The film is punishing to watch. Twelve-year-old Spike (Alfie Williams) is rescued from the infected by a tracksuit-wearing gang of warriors who call themselves the Jimmies – explicitly modelled on Jimmy Savile. There’s no comedy in this, no wink: they’re closer to Alex and the Droogs in ‘A Clockwork Orange’, only stripped of any style that might soften the ugliness. Spike has to fight for his life, and the film makes you sit with the cruelty of it. He’s forced into a grim logic where he either kills a gang member or dies himself, and all the while their leader – Lord Sir Jimmy Crystal, who presents himself as a kind of ‘son of Satan’ – watches on like an emperor in an arena. It’s ‘Gladiator’ energy: ritualized violence, dominance as theatre, cruelty as entertainment.

At the other end of the spectrum is Ralph Fiennes as Dr Ian Kelson, a doctor from before the epidemic, living in isolation beside his creation: the Bone Temple itself, a sculptural monument to the dead. Kelson has a strange, almost spiritual mission. He reaches out to the infected and tries to bring back their humanity – as if the final act of medicine, in this world, is not cure but witness and recognition. Yet even he feels ambiguous, almost Colonel Kurtz-like: he’s smeared in sticky orange paint that makes him look demonic, as though he’s crossed into some ritual identity of his own.

What emerges is a film that’s less about jump-scare zombie mechanics than about the moral collapse, and moral reinvention, of human beings. Some of the infected, and some of the living too, carry broken shards of memory: flashes of the old Britain, even something as mundane as a railway carriage from the 1990s. They remember a different world, and the world they inhabit now is a patchwork imitation of what life used to be: families, routine, belonging, distorted into something desperate. The question becomes: can hope ever come back? Or is ‘hope’ just another story people tell themselves to survive one more day?

And then there’s a sequence so audacious it feels almost deranged: amid pageantry, fire, lighting effects and a pounding soundtrack, Kelson dances to Iron Maiden’s ‘Number of the Beast.’ It’s extraordinary – genuinely mind-blowing – and it crystallizes what the film is doing. It’s not just horror; it’s spectacle, ritual, ideology, the lure of violence dressed up as meaning.

In this instalment, the zombies almost take a backseat.
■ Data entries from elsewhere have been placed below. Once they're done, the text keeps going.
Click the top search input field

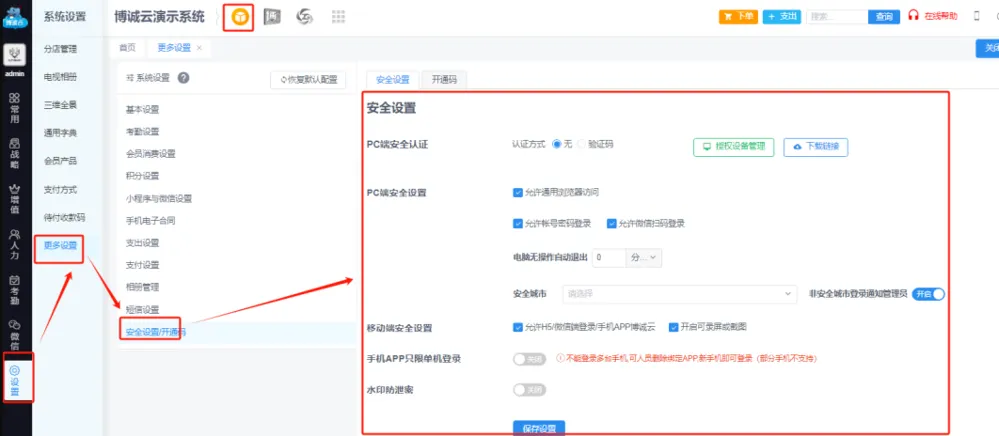coord(836,17)
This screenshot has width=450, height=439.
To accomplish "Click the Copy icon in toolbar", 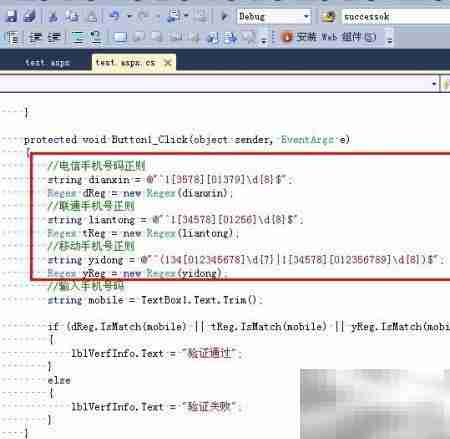I will click(72, 16).
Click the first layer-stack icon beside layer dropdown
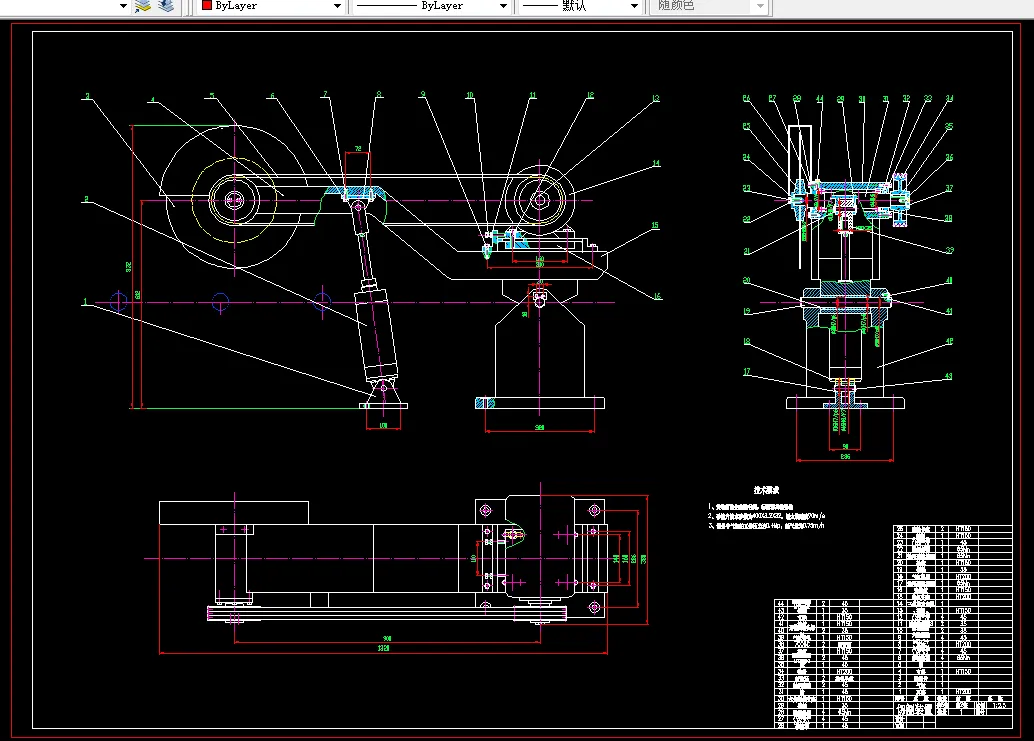Screen dimensions: 1034x741 tap(143, 6)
The most unnerving figure isn’t simply the infected giant – the one who’s about six foot eight – but the sense that everyone is either relearning humanity, or regressing from it. ‘The Bone Temple’ keeps returning to that grim idea: the infected may rip people apart, but it’s the choices of the uninfected – the systems they build, the gods they invent, the cruelties they normalize – that feel truly beyond recovery.